James Nord teilo at teilo.net
Sun Feb 24 13:50:07 EST 2002

Michael B Allen wrote:

>On Sat, 23 Feb 2002 19:51:23 -0600
>"Christopher R. Hertel" <crh at ubiqx.org> wrote:
>>>the exception of the most trivial of URLs. It only decodes the host,
>>>port, file (path), and ref components and it will certainly fail to do
>>>even that with anything that has arbitrary characters in the password
>>>of some auth info.
>>>  http://java.sun.com/products/jdk/1.2/docs/api/java/net/URL.html
>>Which arbitrary characters?  This is where precedence comes in.  If you
>>parse based on the '/' character first (and escape any '/' characters in the
>><server> string) then you will never get confused by '@'s elsewhere in the
>You can have ANY characters in a password. So there's NO way to traverse
>it. You HAVE to come in from the end looking for something and when I did
>this it was determined that '@' was what I looked for. I don't remember
>exactly why I did what I did but I rememeber mulling it over pretty hard.
err yes in a password but not in a *password field* of a URI

password field in URI != password

password field = urlencode (password)

>>I will try to get time to look at the link above.
>>>Perhaps we could just drop the authentication creadentials and pass them
>>>as QUERY_STRING parameters instead.
>>No, because the generic URL/URI syntax already supports the use of
>>credentials as part of the <server> field.  RFC2396:
>Ok, nobody seems to like that idea.

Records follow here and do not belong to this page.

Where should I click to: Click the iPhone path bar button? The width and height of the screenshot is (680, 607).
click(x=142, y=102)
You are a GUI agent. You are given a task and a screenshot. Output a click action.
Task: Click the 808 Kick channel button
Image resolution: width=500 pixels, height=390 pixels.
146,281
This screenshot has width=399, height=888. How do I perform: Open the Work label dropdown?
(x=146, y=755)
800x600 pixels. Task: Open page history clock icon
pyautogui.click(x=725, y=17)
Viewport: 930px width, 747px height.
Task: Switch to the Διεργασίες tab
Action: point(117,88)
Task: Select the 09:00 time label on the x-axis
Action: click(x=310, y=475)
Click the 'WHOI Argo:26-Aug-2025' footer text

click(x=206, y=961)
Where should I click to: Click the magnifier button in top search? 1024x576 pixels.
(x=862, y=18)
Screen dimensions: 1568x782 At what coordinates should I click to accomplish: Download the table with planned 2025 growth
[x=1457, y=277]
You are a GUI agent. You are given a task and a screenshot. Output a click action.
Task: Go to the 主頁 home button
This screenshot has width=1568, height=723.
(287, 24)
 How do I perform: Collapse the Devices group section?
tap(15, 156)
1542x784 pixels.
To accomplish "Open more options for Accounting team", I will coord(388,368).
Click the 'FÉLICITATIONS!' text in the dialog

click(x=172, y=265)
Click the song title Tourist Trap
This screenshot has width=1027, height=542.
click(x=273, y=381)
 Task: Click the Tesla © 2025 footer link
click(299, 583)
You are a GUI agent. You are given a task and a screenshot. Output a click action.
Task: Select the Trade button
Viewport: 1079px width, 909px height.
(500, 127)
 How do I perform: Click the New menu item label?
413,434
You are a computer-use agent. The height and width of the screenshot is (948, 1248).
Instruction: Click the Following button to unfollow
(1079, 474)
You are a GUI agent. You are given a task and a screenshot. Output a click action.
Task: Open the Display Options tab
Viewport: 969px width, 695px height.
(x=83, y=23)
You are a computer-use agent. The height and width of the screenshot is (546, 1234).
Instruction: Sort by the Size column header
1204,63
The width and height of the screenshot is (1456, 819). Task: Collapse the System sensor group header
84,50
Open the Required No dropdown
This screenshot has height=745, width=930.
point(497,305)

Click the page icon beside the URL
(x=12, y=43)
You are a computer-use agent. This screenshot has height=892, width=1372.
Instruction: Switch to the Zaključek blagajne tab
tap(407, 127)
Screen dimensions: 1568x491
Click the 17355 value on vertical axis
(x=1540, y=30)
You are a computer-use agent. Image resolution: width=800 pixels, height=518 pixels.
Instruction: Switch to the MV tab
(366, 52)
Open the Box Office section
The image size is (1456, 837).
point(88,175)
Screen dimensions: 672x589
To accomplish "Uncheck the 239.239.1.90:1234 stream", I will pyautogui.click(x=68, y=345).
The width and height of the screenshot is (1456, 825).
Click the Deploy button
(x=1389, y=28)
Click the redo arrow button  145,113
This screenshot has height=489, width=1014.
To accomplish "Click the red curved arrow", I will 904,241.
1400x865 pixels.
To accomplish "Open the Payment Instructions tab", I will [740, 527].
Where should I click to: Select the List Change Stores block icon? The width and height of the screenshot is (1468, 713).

Forgotten.
>>>>As with most parsers, there is an operator hierarchy.  I *think* that
>>>>the '/' character is higher precedence than th '@' but I am not sure,
>>>>as I haven't looked at it recently.
>>>I don't see how assigning precidence helps.
>>If the '/' has precedence over '@' then the parse tree is (roughly):
>>                        ["://"]
>>                          / \
>>           [scheme: "FTP"]  ['/']
>>                             / \
>>[server: "user:pass at foo.com"]  [abs_path: "some/dir/im at home/text.txt"]
>Well, then assigning "operator hierarchy" is inherent to parsing. I
>wasn't sure what you meant. At any rate, you can't do this because '/'
>can appear in a password. 
Again don't confuse password with password field

>It's a pretty rare character to appear in a
>password though. 

>I suppose we could make users URL encode a '/' in the
>password and then disect by '/' like you have above. 
You have to...

>That would be
>wonderfully easy actually and cause far less confusion.